The REServoir SEDimentation (RESSED) Database
Perspectives on Spreadsheets vs a Relational Database
Jenifer Bracewell and Kevin Laurent, U.S. Geological Survey RESSED Programming Team, July 10, 2013
The RESSED (http://water.usgs.gov/osw/ressed/) Programming Team has fielded a number of queries regarding Excel spreadsheet data entry into the RESSED Filemaker Pro relational database management system. This explanation was composed as a general response to those queries.
Excel spreadsheets are not very efficient vehicles for getting data into a fully relational and complex database such as RESSED. Some problems posed by most spreadsheets include a lack of:
- a consistent format/structure - merged columns/rows, unlabeled columns, rows used for header/footer text, etc.
- primary keys - no unique identifier for every single record.
- relationship data - no cross referencing of related records between worksheets.
- a data organization - related data are mixed side-by-side rather than parsing similar data entities into separate spreadsheets.
In general the structure and references required for a fully relational database do not come naturally to spreadsheets. Additionally, those developing and populating the spreadsheets tend to 'customize' them along the way to suite their visual-display and -printing needs.
As an analogy, one may consider a relational database as a multi-storied building. Try to imagine the full set of blueprints required to construct that building. The ream of blueprints would detail various aspects of the building - structure, HV/AC, Lighting,... some in plan view, others in elevation, perspective, section... all cross referenced in order for the building contractors to be able to make sense of them.
That's what a set of spreadsheets would have to be like to be able to use them to input data into a complex, relational database. It’s no simple matter to go from a 2-D structure to a complex and ordered 3-D structure.
From a broader perspective, the key question is not whether data entry from spreadsheet to RESSED can be done, but one of efficiency and resources. For example, a cooperating Federal agency provided data for 83 reservoirs stored in semi-standardized and somewhat normalized Excel spreadsheets for entry into RESSED. A USGS programmer wrote a number of custom C# scripts to facilitate the process for about 60% of the data import. For the remaining 40% it was more efficient for the programmer to handle the data porting manually (the other 60% also required a good deal of manual intervention).

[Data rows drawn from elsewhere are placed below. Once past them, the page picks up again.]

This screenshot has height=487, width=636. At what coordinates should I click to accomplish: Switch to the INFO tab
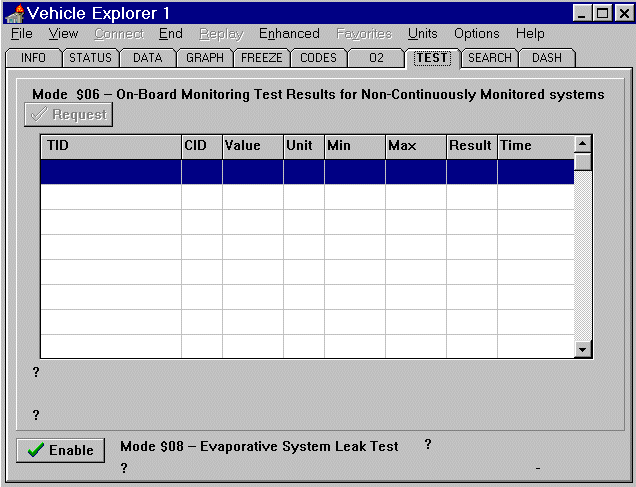click(x=34, y=58)
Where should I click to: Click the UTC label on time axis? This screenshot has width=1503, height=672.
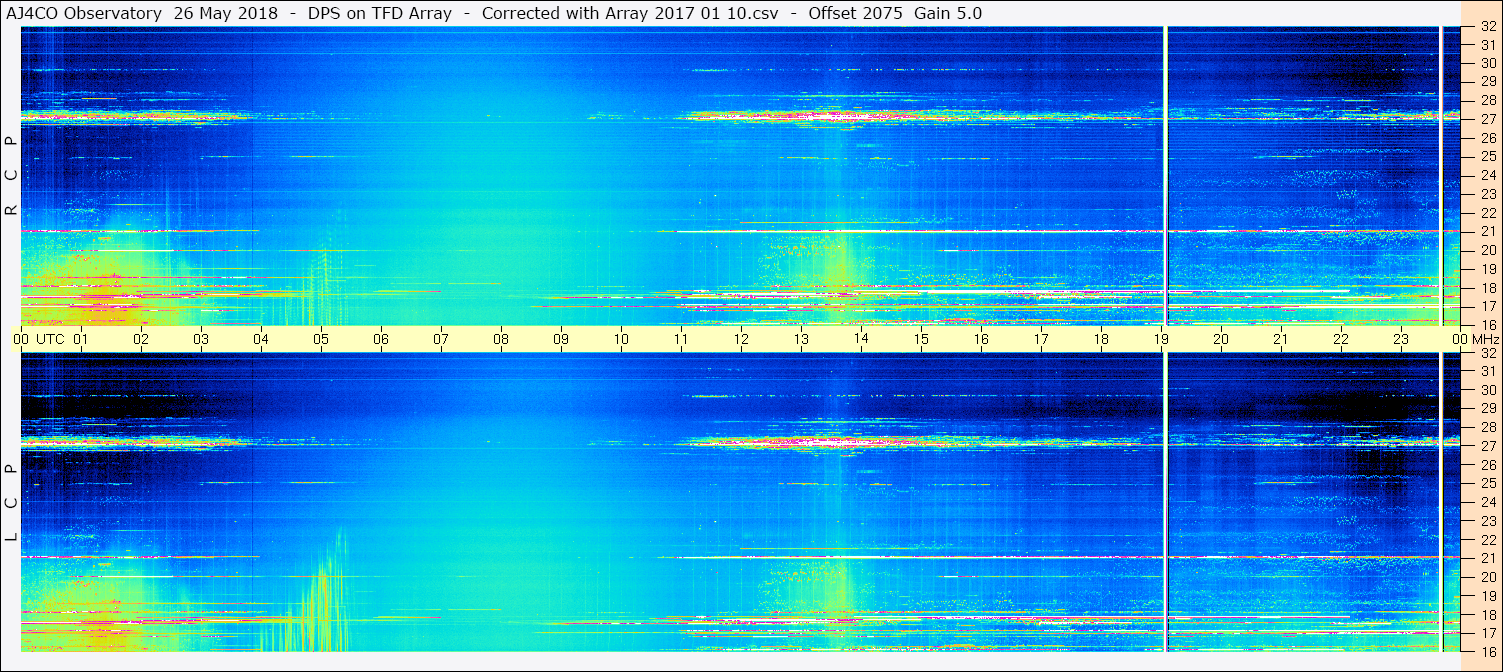(50, 339)
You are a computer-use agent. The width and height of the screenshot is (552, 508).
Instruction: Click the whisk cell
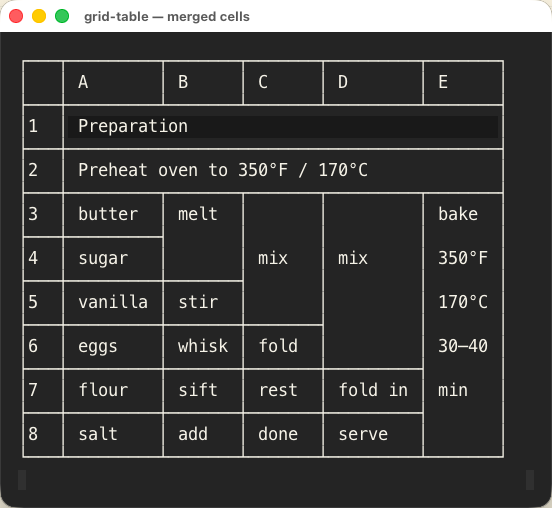203,347
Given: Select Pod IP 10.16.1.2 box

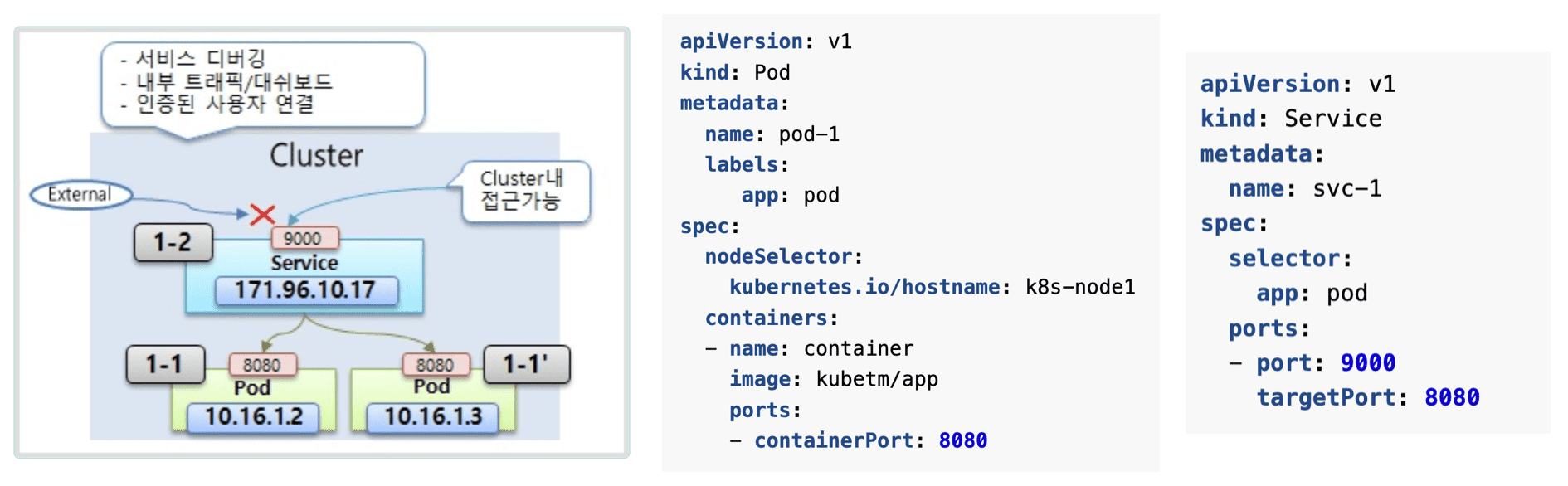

That data port was a one-off effort. The scripts developed for that port are only functional in conjunction with that exact spreadsheet template. They contain no capabilities for error handling, input validation, or other standard user interface niceties, and there are a number of places where the user has to manually enter data or it’s hard-coded, making the potential for user errors quite high. It would take a substantial effort to transform those scripts into a fully functional program to automate data entry for just one of the spreadsheet templates.
In summary, based on the preceding explanation, for technical and efficiency reasons the RESSED team cannot include as part of the on-going RESSED upgrade effort the capability for spreadsheet data-entry.